2
votes

I want to use the azure service-bus event-hub to send one single message to many instances of an application,considering that the goal isn't to load-balance, it's totally the opposed what i want to do is broadcast a message to all application instances regardless of witch partition it is. i have heard that i can do it using consumer groups but i didn't found any tutorial about it.

1
You could search keywords like "event hubs consumer group" in stackoverflow.Steven
Why do you want to use an eventhub for that ? Is it usefull for something else ?Thomas
i want to use it to communicate between my instances of azure WebApp every instance gonna post a messages and all other instances gonna see it.Khalil Liraqui
You should have a look at the azure service bus topic/subscription. It seems to be more appropriate in your case. EventHub is usefull if you need to hamdle thousands of thousands of messagesThomas
i think it works fine,i test it and the messages are broadcasted to all consumers and there is even a system of checkout to handle crashes. topic / sub si not much interesting in my case because its for complicate sénarios like having 5 apps, 2 are subscribed to some special events and 2 to other specific events and so on in my case i just wanna do a broadcast to all consumers .Khalil Liraqui

1 Answers

2
votes

This scenario is relatively straight forward assuming you can consistently inject the same unique name into each application instance such as on the command line.

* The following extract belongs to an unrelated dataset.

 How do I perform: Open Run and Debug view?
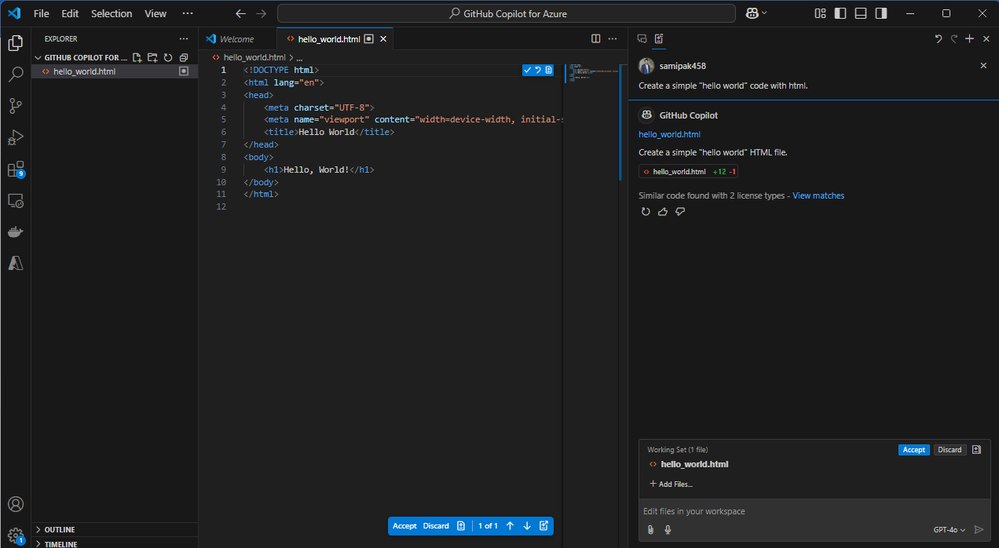point(16,138)
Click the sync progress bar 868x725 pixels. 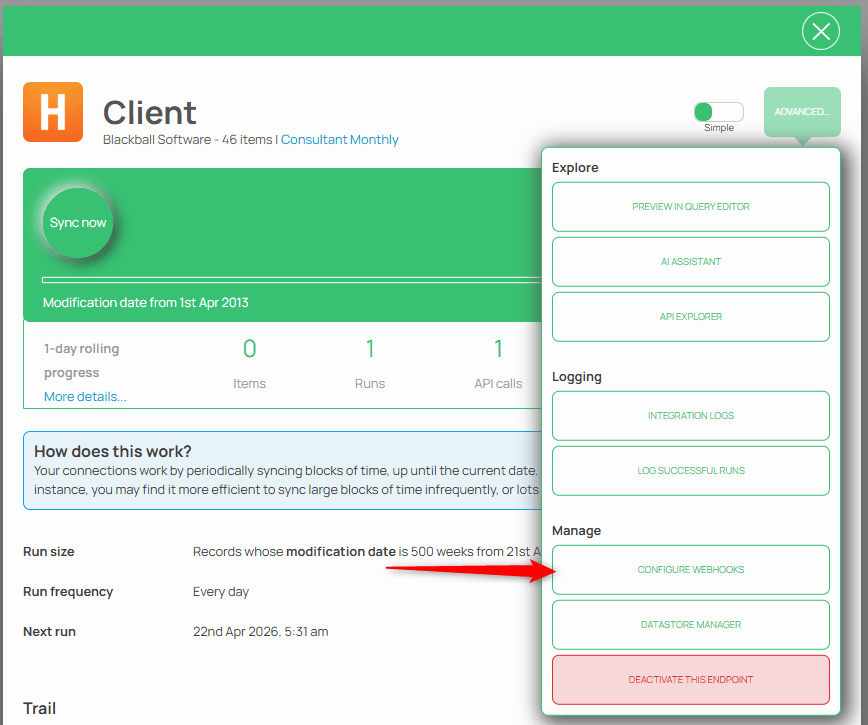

If you want to use an EventProcessorHost just specify a different Consumer Group string for each application instance in the constructor. Then it will "load balance" to only one machine per group causing each instance to receive all the messages. There are fancier things you can do if you end up with more machines

I suggest looking at this for some additional discussion of Consumer Groups, or this which discusses using EventHubs as a backplane (basically what you're doing).